Re: [PHP] -less layouts; Ideas welcome

Thu, 21 May 2009 10:39:09 -0700

Benjamin Hawkes-Lewis wrote:
On 21/5/09 09:02, Jim Lucas wrote:
I have been toying with the idea of doing a <table>-less layouts
involving tabular data, calendars, etc...


[snip]

But, not knowing how the various types of accessibility applications
work, I am guessing that the layout to an application trying to read it
should work fairly well. Let me know if I am way off the mark with my
thoughts.

The responses suggesting that "even W3C" would let you use tables for data tables are too weak.

W3C recommend you use the best possible semantic (X)HTML for your structured content and, if you want to style it, suggest a skin or skins for that structure with CSS. This is why "table" is the wrong tool for grid layout and the /right/ tool for tabular data.

This isn't "semantics for the sake of semantics". Table markup implies a series of relationships that user agents can use in two basic ways:

1) Render content appropriately to communicate tabular relationships. For example, text browsers and browser/user stylesheets in GUI browsers can arrange tables in rows and columns, stick borders between cells, embolden/color header cells and captions, repeat header rows after a page break when printing. GUI browsers can copy table markup to system clipboards such that you can paste the table into a word processor or spreadsheet as a table. Screen readers can read or braille the table caption or summary when the table receives focus, and render an individual data cell's headers when it receives content focus.

2) Provide navigational functionality. For example, popular screen readers use table markup to give users commands to list tables on a page, jump to the next table, move to the next row rather than the next cell, query a cell for its headers, read row-by-row, or read column-by-column. For example:

http://www.freedomscientific.com/Training/Surfs-Up/Tables.htm
http://www.freedomscientific.com/Training/Surfs-up/Table_Reading_Commands.htm

So replacing good data markup ( http://www.webaim.org/techniques/tables/ ) with a tree of "div" elements involves a substantial loss of functionality, and accessibility.

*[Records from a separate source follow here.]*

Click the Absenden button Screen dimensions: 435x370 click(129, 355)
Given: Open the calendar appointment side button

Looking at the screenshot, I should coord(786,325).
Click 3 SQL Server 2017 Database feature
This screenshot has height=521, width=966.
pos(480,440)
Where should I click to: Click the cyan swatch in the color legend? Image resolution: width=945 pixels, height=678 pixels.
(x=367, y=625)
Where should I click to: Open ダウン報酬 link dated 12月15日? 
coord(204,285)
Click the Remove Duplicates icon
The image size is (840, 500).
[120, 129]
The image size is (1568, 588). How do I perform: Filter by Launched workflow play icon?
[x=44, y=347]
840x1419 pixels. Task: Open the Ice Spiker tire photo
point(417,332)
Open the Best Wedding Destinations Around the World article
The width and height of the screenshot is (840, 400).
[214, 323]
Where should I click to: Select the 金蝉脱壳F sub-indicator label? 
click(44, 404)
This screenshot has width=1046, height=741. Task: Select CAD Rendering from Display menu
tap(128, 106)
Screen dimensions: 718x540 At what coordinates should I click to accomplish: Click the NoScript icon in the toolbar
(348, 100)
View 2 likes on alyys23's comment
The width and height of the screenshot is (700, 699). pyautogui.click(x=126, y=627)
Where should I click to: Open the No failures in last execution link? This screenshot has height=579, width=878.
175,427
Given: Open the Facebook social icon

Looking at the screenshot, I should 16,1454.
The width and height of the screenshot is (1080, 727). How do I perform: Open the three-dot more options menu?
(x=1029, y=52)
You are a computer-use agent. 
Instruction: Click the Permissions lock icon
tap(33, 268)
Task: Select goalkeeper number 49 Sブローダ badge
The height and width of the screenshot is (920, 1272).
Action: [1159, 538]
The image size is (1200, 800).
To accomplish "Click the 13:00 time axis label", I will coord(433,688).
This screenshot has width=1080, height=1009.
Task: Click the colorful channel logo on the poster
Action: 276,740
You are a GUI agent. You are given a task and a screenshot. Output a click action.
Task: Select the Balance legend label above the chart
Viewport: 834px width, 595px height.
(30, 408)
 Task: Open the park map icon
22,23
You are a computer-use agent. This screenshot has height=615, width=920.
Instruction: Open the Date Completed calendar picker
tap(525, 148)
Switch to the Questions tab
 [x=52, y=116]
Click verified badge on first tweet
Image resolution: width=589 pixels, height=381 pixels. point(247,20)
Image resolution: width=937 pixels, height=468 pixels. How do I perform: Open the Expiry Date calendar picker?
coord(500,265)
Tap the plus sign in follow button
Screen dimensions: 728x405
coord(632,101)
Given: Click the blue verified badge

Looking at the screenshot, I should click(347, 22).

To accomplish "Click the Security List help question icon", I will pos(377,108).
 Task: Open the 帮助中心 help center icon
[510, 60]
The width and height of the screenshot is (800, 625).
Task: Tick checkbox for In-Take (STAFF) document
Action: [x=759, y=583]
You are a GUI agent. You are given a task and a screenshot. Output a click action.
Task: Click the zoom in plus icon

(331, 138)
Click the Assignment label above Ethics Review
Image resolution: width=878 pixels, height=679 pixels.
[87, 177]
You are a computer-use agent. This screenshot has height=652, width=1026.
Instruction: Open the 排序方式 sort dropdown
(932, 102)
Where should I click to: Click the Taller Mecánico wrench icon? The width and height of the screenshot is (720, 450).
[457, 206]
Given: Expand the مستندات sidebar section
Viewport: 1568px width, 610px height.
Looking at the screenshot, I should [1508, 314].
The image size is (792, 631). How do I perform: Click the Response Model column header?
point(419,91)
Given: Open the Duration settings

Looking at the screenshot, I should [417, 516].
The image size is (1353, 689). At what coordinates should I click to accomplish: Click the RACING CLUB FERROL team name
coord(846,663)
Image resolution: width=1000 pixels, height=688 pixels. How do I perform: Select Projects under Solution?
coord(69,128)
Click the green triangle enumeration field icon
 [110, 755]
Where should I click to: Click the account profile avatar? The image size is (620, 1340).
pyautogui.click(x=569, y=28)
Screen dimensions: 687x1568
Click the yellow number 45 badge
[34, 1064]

If for some reason, you /must/ use generic "div" elements instead of real tabular markup, I strongly recommend you annotate them with WAI-ARIA attributes ("grid" and related roles). Supporting clients will expose similar structural information to assistive technology as you would get with (X)HTML tables. WAI-ARIA has poor support compared to bog-standard (X)HTML tables, but it should be supported by the some of the newest browsers and screen readers (e.g. Firefox 3, IE8, and JAWS 10).

Calendar markup is a very tricky one.

But I'd certainly take advantage of (X)HTML's dedicated markup for relationships ( tables, lists, headings, hyperlinks ) to help users navigate the calendar and to ensure a decent presentation (even without your CSS) is applied, rather than expect users to parse linearized "div" elements.

Some useful discussion at:

http://www.joedolson.com/articles/2006/10/describing-a-semantic-calendar/

http://diveintoaccessibility.org/day_19_using_real_table_headers.html

http://georgiatechcatea.wordpress.com/2007/01/16/accessible-calendars-for-blogs-and-websites/

--
Benjamin Hawkes-Lewis


yup,

if you are ever in doublt as to whether you are doing things correctly or not, highlight the entire web page in question, copy it, and paste it in to a very basic text editor. Then read from line 1 to the end, if any of it doesn't make sense or seems misplaced, then it's been made incorrectly.